When the Chief finally decided to try the technique the rest of American Firefighters use, putting water on the fire; he pulled small diameter hoses, attempted an exterior attack and quickly ran out of water…. IMAGINE THAT.
It’s my understanding that the Chief (Department) has a strict policy on interior firefighting. It’s very seldom attempted and then only at the discretion and orders of the Chief. The same policy applies to calling for mutual aid or additional resources such as a TANKER (Reports are that it was 45 minutes into the incident before mutual aid tankers were requested).
Egos, power struggles and a lack of training all seem to be prominent issues within the Wytheville Fire Department. The “good ol boy” system at work again as the Chief is elected by the members.
Here are some questions for the Chief …. Why did you not enter the house and attempt to extinguish the fire? Why did you not enter to “search”?
His reply is going to be that it was more than “room and content” upon arrival (it wasn’t). That the fire was too heavily involved.
Why then did you enter for salvage operations? Why did the members performing this “new technique” not have on proper PPE (Personal Protective Equipment) such as SCBA (Self Contained Breathing Apparatus)?
What if the room you opened up was the bathroom? What would you have salvaged then? Did you know it was a bedroom in advance? Did you use a chain saw or rotary saw? Was the power company on scene, did you pull the meter or cut cut through the live wires?
Why waste water on a pile of rubble? If you let the house burn down, why not just let it burn itself out (note the small diameter hose line still in use in the picture above left)?
Did your members run out of pizza? Yea … PIZZA. Apparently, the Wytheville Fire Department has a VERY supportive Auxiliary. Several pizzas were delivered to the scene and consumed while the home continued to burn. Yea .. a house burning party in celebration of Chief King’s new X-box saving technique and it all happened in front of the residents!
Now, I’m all for salvage operations and firefighter rehab but COME ON…. pizza! Salvage is a vital part of our job but the best way to perform salvage is to extinguish the fire! Maybe then, these residents would have a TV to play their X-box on. Maybe they would have a home to put it in?

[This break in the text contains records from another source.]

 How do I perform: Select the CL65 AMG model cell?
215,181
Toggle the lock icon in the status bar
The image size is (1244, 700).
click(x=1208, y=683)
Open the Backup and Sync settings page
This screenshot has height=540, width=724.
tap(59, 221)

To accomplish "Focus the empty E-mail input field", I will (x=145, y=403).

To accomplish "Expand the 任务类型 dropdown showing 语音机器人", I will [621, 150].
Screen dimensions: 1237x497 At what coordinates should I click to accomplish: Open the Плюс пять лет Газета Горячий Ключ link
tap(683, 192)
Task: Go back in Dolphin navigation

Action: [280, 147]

Apparently, Chief King is not a quick learner because he faced similar problems on the fire at 193 Chase Lane just a few days earlier on November 12th.

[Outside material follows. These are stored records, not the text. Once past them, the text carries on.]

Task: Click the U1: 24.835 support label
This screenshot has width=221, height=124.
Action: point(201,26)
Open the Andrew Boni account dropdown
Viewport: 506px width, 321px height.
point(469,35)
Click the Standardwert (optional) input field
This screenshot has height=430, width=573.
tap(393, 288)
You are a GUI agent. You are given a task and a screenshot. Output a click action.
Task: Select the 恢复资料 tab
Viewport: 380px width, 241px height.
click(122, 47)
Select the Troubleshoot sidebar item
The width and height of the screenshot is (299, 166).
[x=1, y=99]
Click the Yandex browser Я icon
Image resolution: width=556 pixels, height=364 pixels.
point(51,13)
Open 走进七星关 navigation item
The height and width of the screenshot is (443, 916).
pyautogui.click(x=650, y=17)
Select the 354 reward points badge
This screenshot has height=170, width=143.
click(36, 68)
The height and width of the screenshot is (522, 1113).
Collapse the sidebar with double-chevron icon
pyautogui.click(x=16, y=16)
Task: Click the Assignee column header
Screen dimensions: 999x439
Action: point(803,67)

Once again, members ran out of water and there was a delay in requesting mutual aid tankers.
The use of small diameter hose lines was also reported.

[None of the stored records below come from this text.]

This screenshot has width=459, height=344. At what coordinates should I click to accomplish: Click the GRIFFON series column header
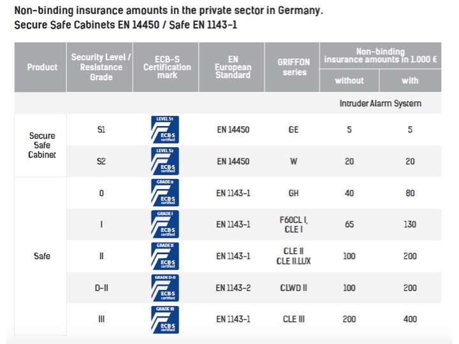point(292,67)
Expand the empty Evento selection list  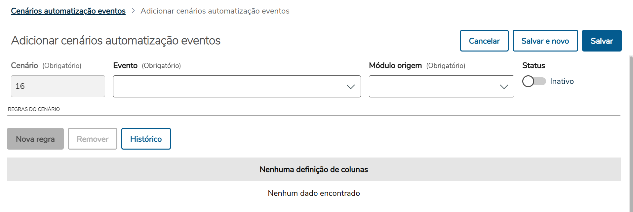tap(237, 86)
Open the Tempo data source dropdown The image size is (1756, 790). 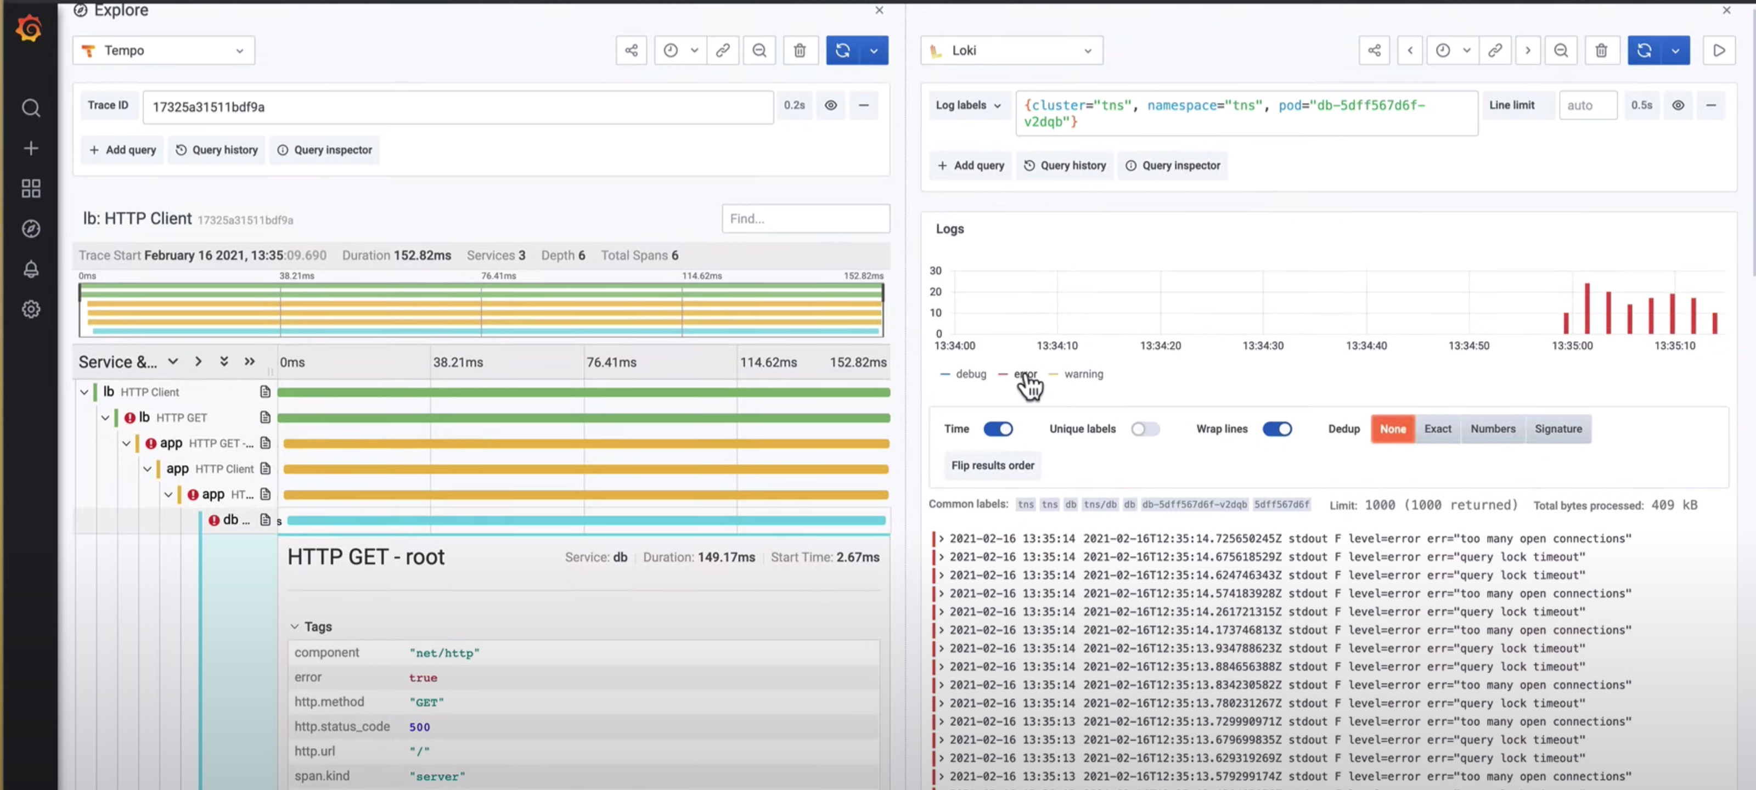(x=164, y=50)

The fire was said to have started “in the chimney” and the results were a total loss with damages estimated at over $70,000.
Smoke detectors alerted the residents of this home who all were able to escape without injury.
The Wytheville Fire Department protects approx. 13,400 residents.
They cover a response area of 91.14 square miles.
Their claim an average response time of 3-7 minutes to their approximately 200 calls per year.
The Town of Wytheville has an ISO rating of 6 while the County’s rating is 9.
Here are some of the members giving a “thumbs up” at the Chase Lane fire. I guess they’re thankful to be alive.
Note the clean dry gear, the lack of SCBA and the small diameter hose line.
We can only hope Wythe County Administrators get a quick handle on this situation before there is a LODD (Line Of Duty Death) or the loss of civilians.
They seemed to have handled their Felon problem as well as the Speedwell issues rather swiftly. I believe that some of the Council members are actually volunteers themselves (hopefully that gives them a better understanding of the severity of these issues). They should at least start by dispatching additional tankers (or more) on all reported structure fires.
I’ll keep ya updated on the situation as best possible. I hope everyone enjoyed the Thanksgiving Holiday and remembered to think about our Brothers and Sisters out there pulling a tour away from their families.